■ Aim of the task ■
Reproduce the lines from the one containing "The width and height of the screenshot is (362, 272)." through the one containing "Select Quit Pastesync" word for word, leaving out the pictures.

■ Records to use ■
┄┄┄┄┄┄

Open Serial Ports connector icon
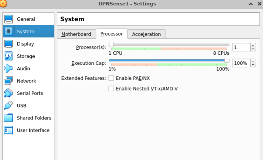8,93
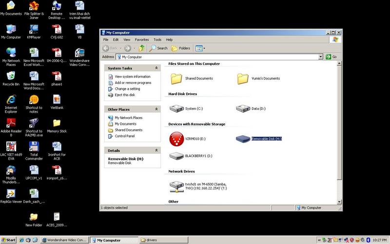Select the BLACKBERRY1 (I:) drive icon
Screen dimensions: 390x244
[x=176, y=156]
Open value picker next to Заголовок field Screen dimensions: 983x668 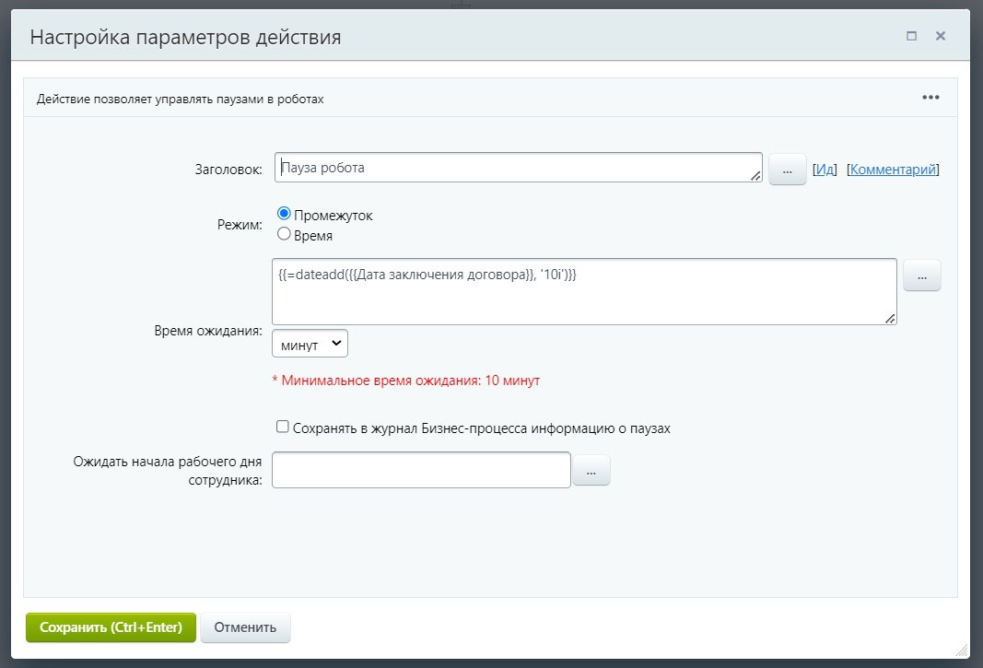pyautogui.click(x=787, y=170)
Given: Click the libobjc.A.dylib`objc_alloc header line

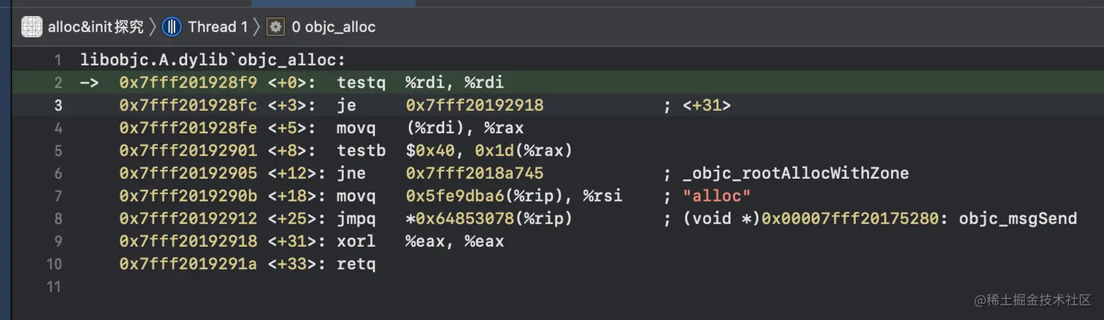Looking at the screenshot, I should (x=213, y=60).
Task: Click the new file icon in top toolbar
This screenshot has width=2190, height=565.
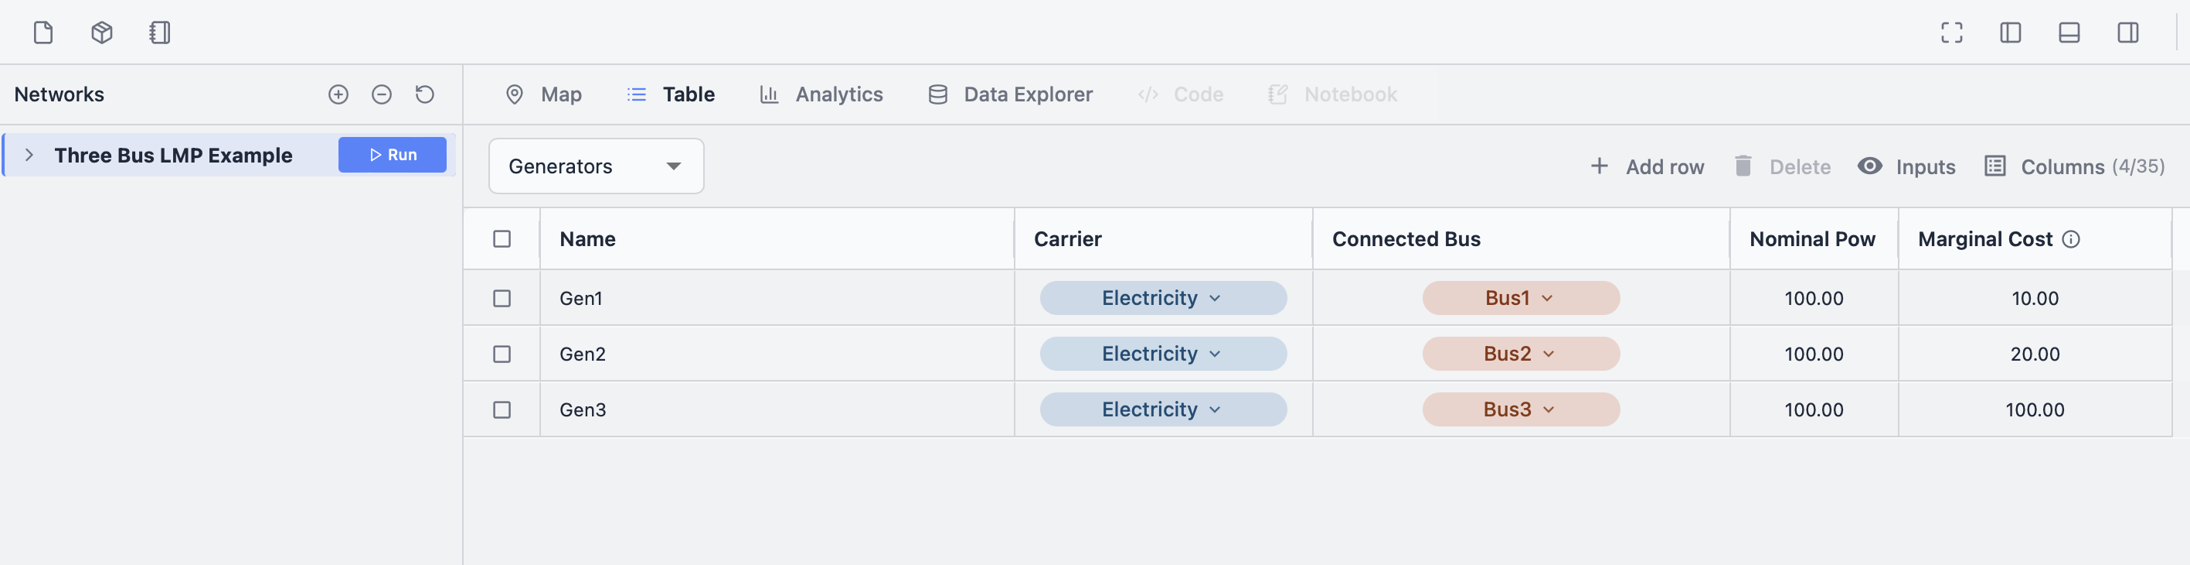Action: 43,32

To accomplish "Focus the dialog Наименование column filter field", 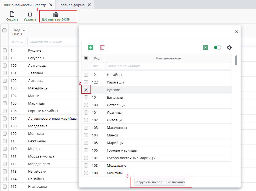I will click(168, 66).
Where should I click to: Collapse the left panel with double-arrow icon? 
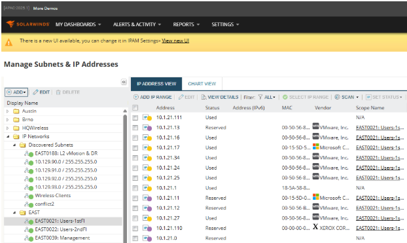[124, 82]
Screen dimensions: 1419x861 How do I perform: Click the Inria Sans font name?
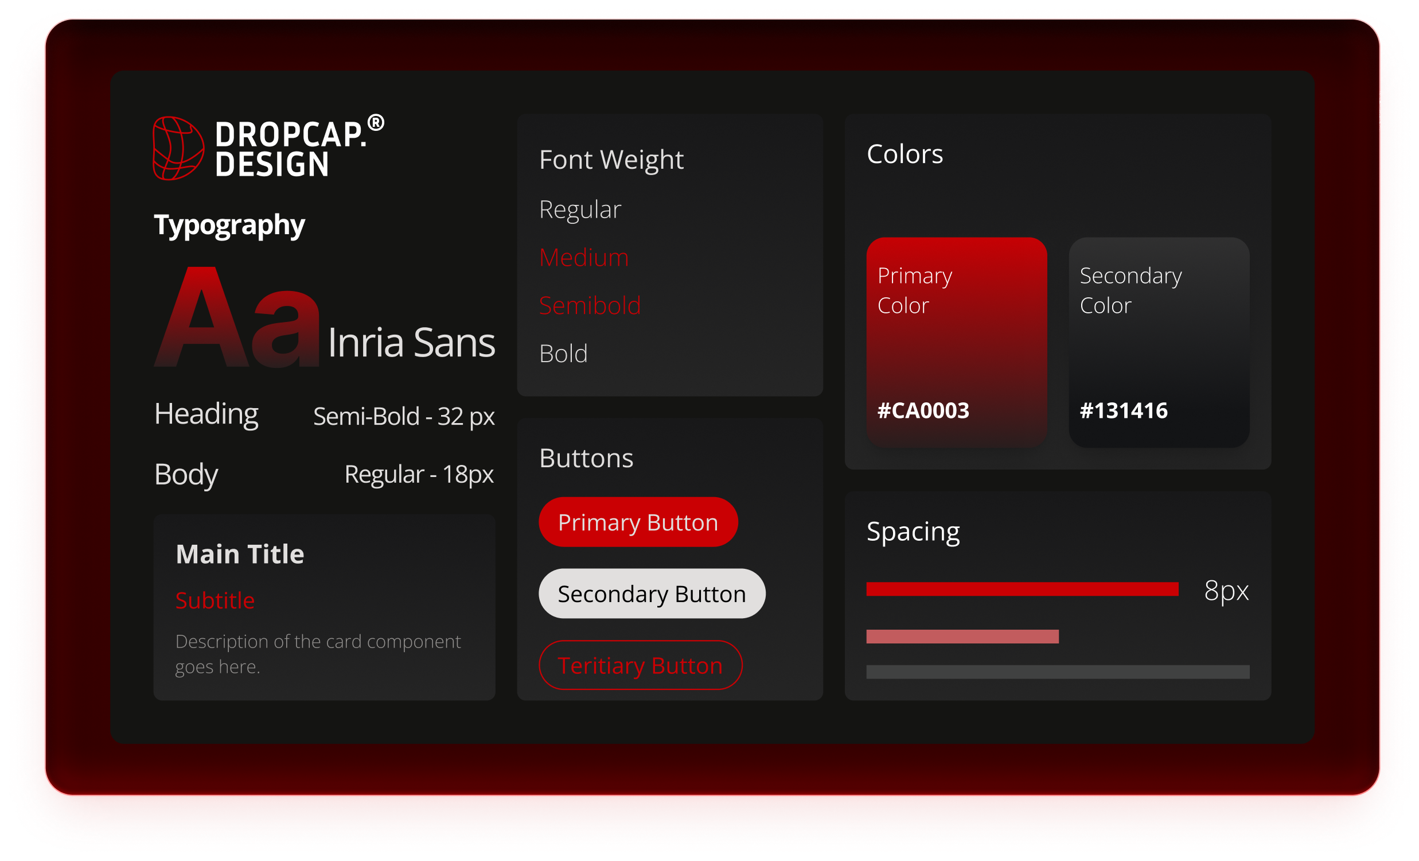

┄┄┄┄┄┄

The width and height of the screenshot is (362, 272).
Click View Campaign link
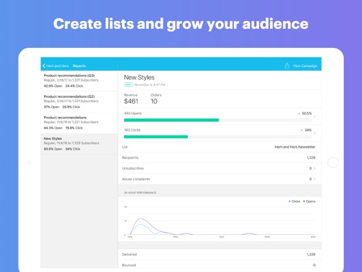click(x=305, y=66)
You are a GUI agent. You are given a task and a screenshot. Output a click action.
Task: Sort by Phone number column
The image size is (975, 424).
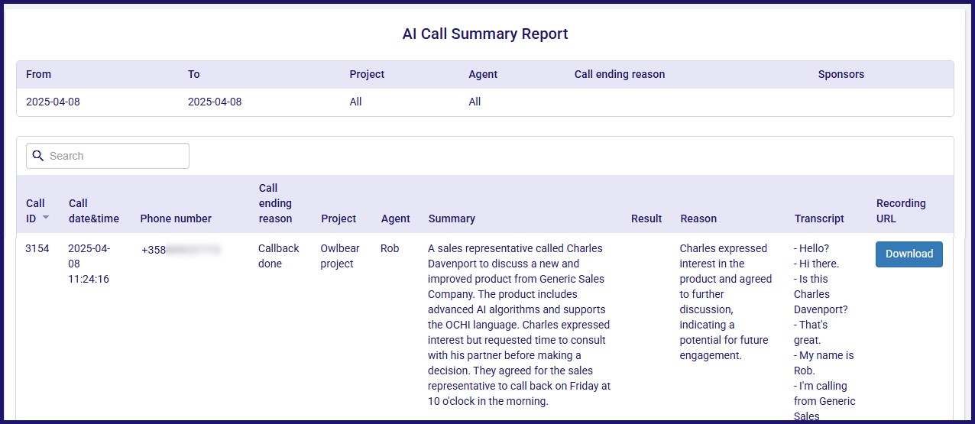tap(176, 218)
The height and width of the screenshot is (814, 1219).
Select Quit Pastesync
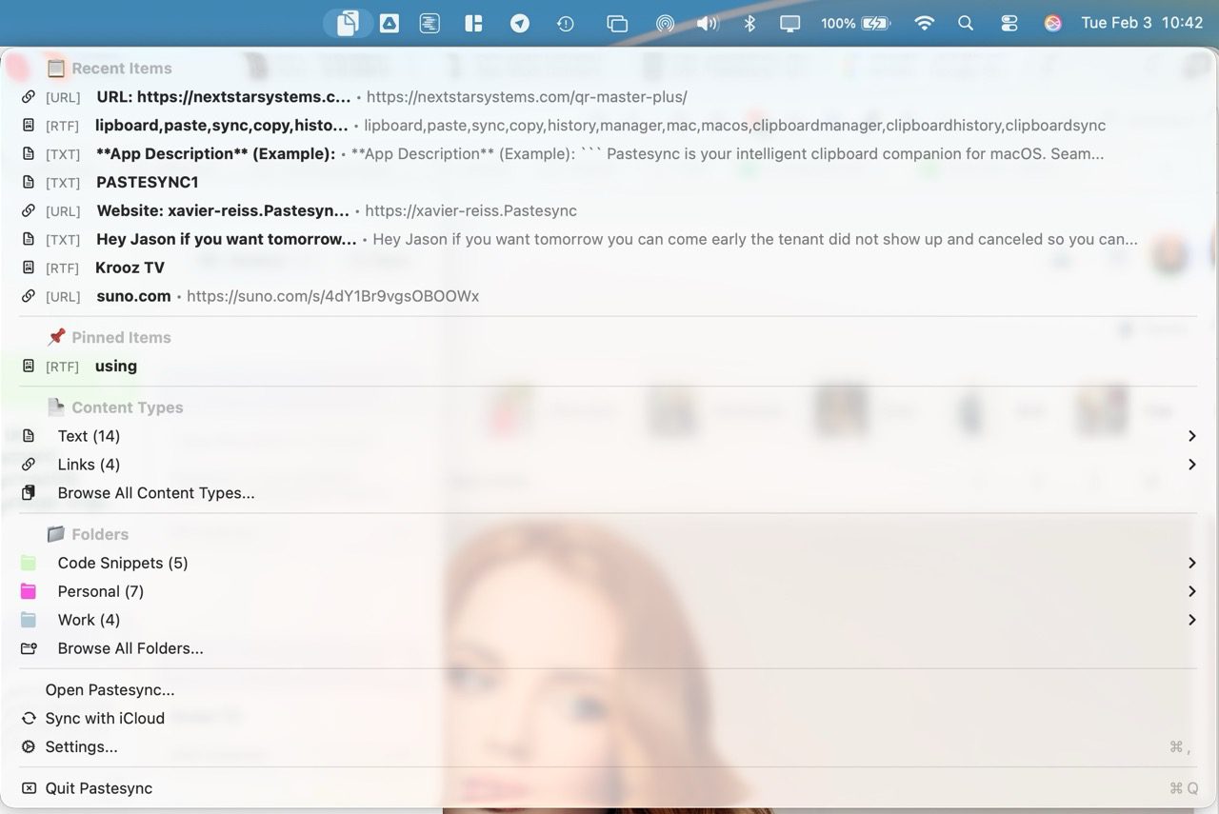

┄┄┄┄┄┄

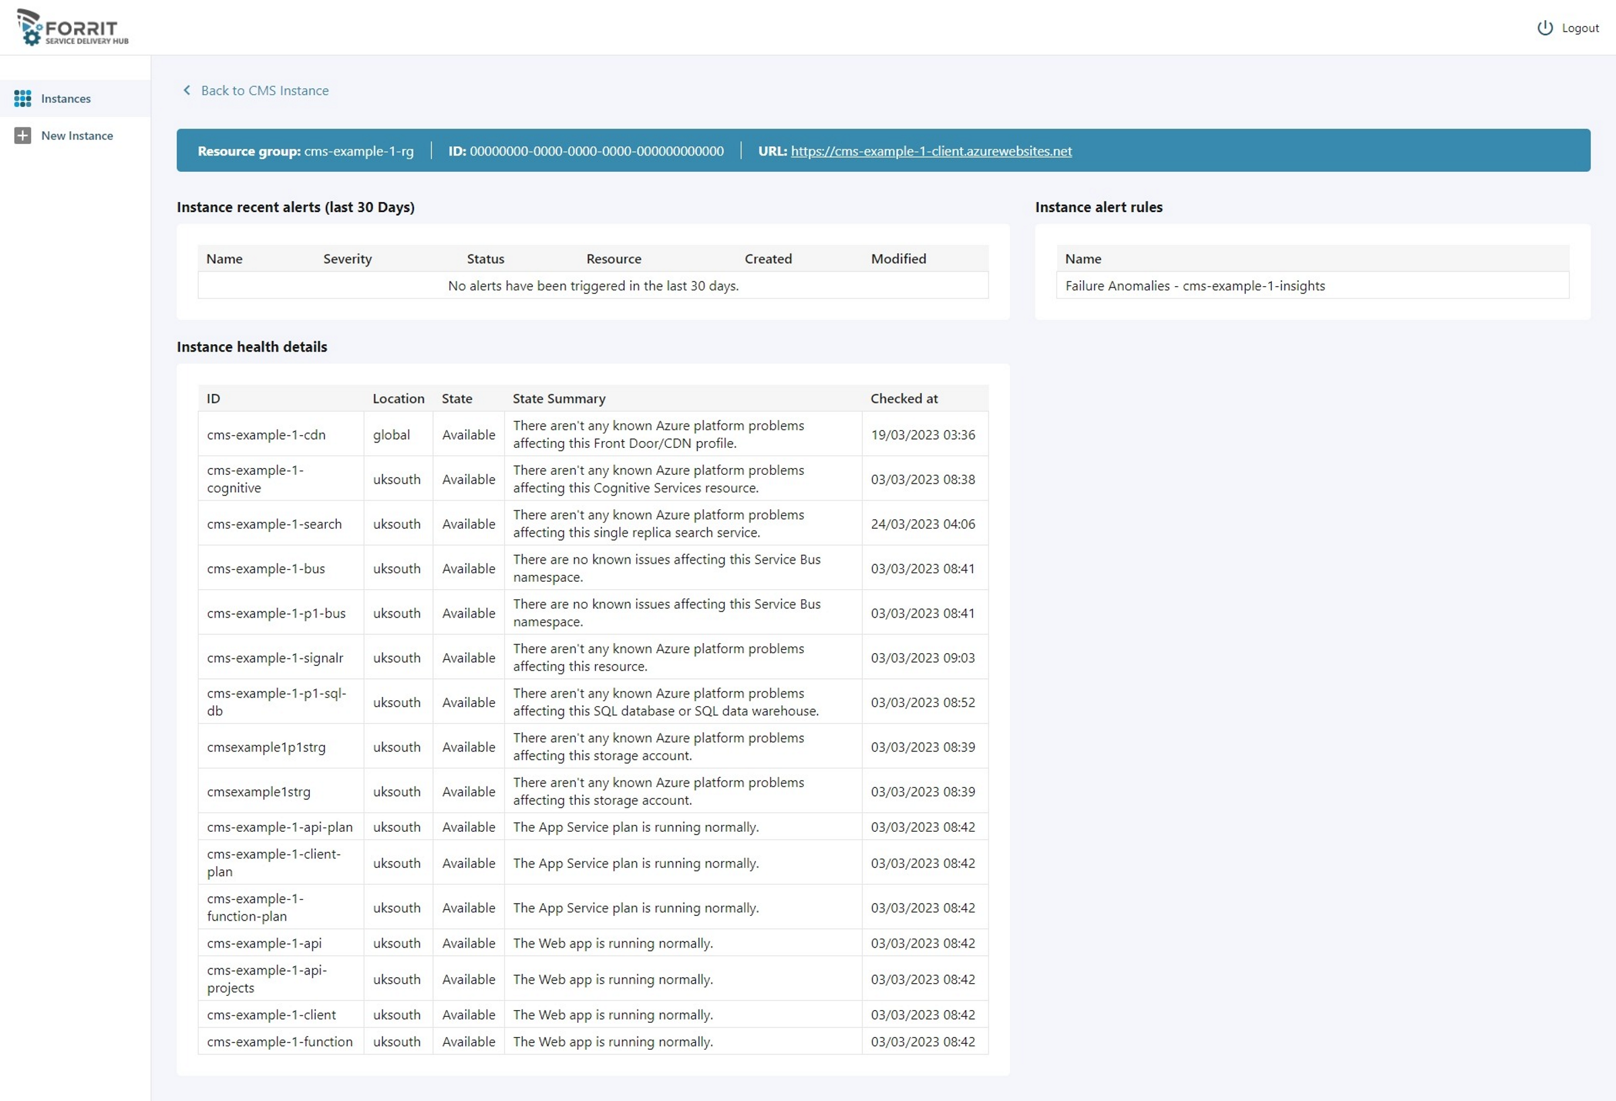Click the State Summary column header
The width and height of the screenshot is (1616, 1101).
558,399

┄┄┄┄┄┄

■ Response ■
The width and height of the screenshot is (362, 272).
Click View Campaign link
click(x=305, y=66)
You are a GUI agent. You are given a task and a screenshot. Output a click action.
Task: Sort by Phone number column
The image size is (975, 424).
tap(176, 218)
The height and width of the screenshot is (814, 1219).
Select Quit Pastesync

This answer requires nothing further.